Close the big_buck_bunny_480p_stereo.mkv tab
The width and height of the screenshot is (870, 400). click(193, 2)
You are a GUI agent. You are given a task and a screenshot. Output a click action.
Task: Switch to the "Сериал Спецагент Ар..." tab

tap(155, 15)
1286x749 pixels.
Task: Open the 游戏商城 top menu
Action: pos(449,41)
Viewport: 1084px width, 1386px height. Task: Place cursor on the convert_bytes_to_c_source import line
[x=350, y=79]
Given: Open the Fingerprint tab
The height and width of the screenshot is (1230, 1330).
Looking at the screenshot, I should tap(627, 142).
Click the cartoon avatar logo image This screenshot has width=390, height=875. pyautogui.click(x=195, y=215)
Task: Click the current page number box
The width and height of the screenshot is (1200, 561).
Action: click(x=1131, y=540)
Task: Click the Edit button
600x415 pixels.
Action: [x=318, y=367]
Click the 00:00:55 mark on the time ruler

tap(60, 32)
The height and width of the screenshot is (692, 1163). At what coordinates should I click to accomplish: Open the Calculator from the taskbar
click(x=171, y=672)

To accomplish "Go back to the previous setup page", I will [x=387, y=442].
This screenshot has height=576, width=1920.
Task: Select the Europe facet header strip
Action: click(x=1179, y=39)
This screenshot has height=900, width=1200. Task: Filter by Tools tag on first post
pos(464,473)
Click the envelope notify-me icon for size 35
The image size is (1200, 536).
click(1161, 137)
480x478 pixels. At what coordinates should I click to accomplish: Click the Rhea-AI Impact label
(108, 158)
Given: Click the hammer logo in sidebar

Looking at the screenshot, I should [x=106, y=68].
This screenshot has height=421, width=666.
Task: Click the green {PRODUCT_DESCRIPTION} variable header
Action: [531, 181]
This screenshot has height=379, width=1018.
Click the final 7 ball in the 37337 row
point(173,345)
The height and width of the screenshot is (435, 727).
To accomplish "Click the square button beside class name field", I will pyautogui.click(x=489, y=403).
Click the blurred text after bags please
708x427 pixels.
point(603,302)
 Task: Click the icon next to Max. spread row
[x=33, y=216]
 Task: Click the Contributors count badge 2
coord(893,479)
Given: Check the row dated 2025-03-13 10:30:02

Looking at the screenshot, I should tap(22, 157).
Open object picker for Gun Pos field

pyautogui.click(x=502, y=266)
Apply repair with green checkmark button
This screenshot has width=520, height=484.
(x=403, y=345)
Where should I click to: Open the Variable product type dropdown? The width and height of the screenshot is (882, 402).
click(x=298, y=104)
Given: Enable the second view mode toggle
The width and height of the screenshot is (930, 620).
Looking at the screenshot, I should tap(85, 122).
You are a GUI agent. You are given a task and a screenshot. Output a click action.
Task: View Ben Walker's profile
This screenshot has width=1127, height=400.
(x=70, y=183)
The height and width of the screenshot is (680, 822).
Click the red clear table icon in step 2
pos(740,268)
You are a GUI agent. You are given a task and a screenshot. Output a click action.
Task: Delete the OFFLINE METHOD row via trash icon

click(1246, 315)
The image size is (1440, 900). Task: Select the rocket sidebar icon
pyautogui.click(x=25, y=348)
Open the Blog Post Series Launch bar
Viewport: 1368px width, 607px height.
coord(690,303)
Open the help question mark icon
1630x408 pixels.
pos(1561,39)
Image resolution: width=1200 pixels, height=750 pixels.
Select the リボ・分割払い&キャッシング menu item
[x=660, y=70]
====
Work item:
The material must be reproduced word for word.

Answer area:
Close the big_buck_bunny_480p_stereo.mkv tab
The width and height of the screenshot is (870, 400). click(193, 2)
You are a GUI agent. You are given a task and a screenshot. Output a click action.
Task: Switch to the "Сериал Спецагент Ар..." tab

tap(155, 15)
1286x749 pixels.
Task: Open the 游戏商城 top menu
Action: pos(449,41)
Viewport: 1084px width, 1386px height. Task: Place cursor on the convert_bytes_to_c_source import line
[x=350, y=79]
Given: Open the Fingerprint tab
The height and width of the screenshot is (1230, 1330).
Looking at the screenshot, I should tap(627, 142).
Click the cartoon avatar logo image This screenshot has width=390, height=875. pyautogui.click(x=195, y=215)
Task: Click the current page number box
The width and height of the screenshot is (1200, 561).
Action: click(x=1131, y=540)
Task: Click the Edit button
600x415 pixels.
Action: [x=318, y=367]
Click the 00:00:55 mark on the time ruler

tap(60, 32)
The height and width of the screenshot is (692, 1163). At what coordinates should I click to accomplish: Open the Calculator from the taskbar
click(x=171, y=672)

To accomplish "Go back to the previous setup page", I will [x=387, y=442].
This screenshot has height=576, width=1920.
Task: Select the Europe facet header strip
Action: click(x=1179, y=39)
This screenshot has height=900, width=1200. Task: Filter by Tools tag on first post
pos(464,473)
Click the envelope notify-me icon for size 35
The image size is (1200, 536).
click(1161, 137)
480x478 pixels. At what coordinates should I click to accomplish: Click the Rhea-AI Impact label
(108, 158)
Given: Click the hammer logo in sidebar

Looking at the screenshot, I should [x=106, y=68].
This screenshot has height=421, width=666.
Task: Click the green {PRODUCT_DESCRIPTION} variable header
Action: [531, 181]
This screenshot has height=379, width=1018.
Click the final 7 ball in the 37337 row
point(173,345)
The height and width of the screenshot is (435, 727).
To accomplish "Click the square button beside class name field", I will pyautogui.click(x=489, y=403).
Click the blurred text after bags please
708x427 pixels.
point(603,302)
 Task: Click the icon next to Max. spread row
[x=33, y=216]
 Task: Click the Contributors count badge 2
coord(893,479)
Given: Check the row dated 2025-03-13 10:30:02

Looking at the screenshot, I should tap(22, 157).
Open object picker for Gun Pos field

pyautogui.click(x=502, y=266)
Apply repair with green checkmark button
This screenshot has width=520, height=484.
(x=403, y=345)
Where should I click to: Open the Variable product type dropdown? The width and height of the screenshot is (882, 402).
click(x=298, y=104)
Given: Enable the second view mode toggle
The width and height of the screenshot is (930, 620).
Looking at the screenshot, I should tap(85, 122).
You are a GUI agent. You are given a task and a screenshot. Output a click action.
Task: View Ben Walker's profile
This screenshot has width=1127, height=400.
(x=70, y=183)
The height and width of the screenshot is (680, 822).
Click the red clear table icon in step 2
pos(740,268)
You are a GUI agent. You are given a task and a screenshot. Output a click action.
Task: Delete the OFFLINE METHOD row via trash icon

click(1246, 315)
The image size is (1440, 900). Task: Select the rocket sidebar icon
pyautogui.click(x=25, y=348)
Open the Blog Post Series Launch bar
Viewport: 1368px width, 607px height.
coord(690,303)
Open the help question mark icon
1630x408 pixels.
pos(1561,39)
Image resolution: width=1200 pixels, height=750 pixels.
Select the リボ・分割払い&キャッシング menu item
[x=660, y=70]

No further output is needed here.